Beginning earlier this year, Snapchat began testing “hyper-local” Discover stories from college newspapers, such as UCLA’s Daily Bruin, The Stanford Daily, Dartmouth’s eponymous The Dartmouth, and the University of Washington, which is served by three different newspapers at its main campuses.
The stories are only visible to users on each specific campus. (College newspaper stories for Discover should not be confused with Our Stories, a Snapchat format for users to create group narratives that are only visible to students from the same school.)
The program is returning this fall with Snapchat inviting college papers to create entire editions for Discover, suggesting early results of the test were promising. The company will share ad revenue with the newspapers or the schools, if the newspapers aren’t independent publications.
College newspapers need all the help they can get, as dozens of publications have closed or scaled back sharply in recent years.

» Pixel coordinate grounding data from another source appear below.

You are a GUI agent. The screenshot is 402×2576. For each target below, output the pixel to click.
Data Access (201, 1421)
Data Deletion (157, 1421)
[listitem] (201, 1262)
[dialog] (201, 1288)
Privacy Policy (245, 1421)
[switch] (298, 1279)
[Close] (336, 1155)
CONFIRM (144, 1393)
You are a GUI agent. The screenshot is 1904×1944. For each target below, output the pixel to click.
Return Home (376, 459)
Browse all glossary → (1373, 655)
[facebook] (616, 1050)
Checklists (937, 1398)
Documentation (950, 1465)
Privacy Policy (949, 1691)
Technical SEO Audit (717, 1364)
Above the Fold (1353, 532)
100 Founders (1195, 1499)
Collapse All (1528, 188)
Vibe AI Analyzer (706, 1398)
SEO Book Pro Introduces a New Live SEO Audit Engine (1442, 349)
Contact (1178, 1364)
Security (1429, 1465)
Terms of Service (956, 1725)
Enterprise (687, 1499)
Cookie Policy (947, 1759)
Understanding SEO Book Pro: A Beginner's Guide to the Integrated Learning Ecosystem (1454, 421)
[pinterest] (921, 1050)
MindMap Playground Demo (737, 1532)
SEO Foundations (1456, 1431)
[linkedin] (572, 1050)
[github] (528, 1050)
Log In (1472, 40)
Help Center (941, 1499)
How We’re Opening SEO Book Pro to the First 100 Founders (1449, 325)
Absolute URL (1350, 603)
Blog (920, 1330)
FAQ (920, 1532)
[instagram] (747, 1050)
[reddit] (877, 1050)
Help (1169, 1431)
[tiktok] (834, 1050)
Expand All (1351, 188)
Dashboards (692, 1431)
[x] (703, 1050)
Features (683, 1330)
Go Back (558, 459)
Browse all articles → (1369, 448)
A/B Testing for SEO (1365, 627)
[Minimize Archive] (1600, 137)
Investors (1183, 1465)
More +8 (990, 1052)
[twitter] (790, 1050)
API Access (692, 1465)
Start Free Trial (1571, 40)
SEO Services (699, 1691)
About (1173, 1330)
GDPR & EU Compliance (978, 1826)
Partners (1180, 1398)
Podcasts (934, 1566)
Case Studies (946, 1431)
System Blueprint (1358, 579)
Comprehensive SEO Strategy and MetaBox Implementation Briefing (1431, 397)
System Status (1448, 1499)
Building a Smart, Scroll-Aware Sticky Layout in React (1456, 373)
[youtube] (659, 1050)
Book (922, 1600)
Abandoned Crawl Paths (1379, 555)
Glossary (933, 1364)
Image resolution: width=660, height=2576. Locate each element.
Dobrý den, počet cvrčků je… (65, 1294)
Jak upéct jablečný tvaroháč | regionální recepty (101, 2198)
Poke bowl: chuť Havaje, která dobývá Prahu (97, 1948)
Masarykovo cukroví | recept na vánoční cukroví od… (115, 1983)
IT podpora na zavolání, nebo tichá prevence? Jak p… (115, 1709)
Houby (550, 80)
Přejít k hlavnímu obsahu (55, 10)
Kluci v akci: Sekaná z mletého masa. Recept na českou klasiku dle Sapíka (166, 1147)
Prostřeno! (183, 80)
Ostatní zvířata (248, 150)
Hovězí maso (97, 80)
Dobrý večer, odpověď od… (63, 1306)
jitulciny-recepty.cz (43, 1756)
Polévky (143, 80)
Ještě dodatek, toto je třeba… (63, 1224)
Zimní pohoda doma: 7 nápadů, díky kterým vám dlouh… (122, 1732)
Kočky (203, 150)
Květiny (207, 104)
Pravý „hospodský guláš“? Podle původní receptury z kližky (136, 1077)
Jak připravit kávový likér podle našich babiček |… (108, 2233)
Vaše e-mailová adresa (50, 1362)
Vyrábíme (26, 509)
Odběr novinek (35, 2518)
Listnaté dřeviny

Earlier this year, Old Dominion University canceled the print edition of its weekly newspaper, the Mace & Crown, in favor of a digital-only publication, although it will produce a seasonal magazine. The University of Nebraska-Lincoln also axed the print version of its student newspaper, The Daily Nebraskan, although it also plans to produce a monthly magazine.
Daily Nebraskan general manager Dan Shattil explained: “With readership numbers declining, it makes our advertisements less effective and has led to advertising revenue dropping.” The Central Florida Future, serving the University of Central Florida, shut down in 2016.
This summer, George Washington University’s GW Hatchet was forced to consider selling its offices after a financial crunch caused by “a collapsing classifieds market, as well as a near-complete retreat of national advertisers from college media.”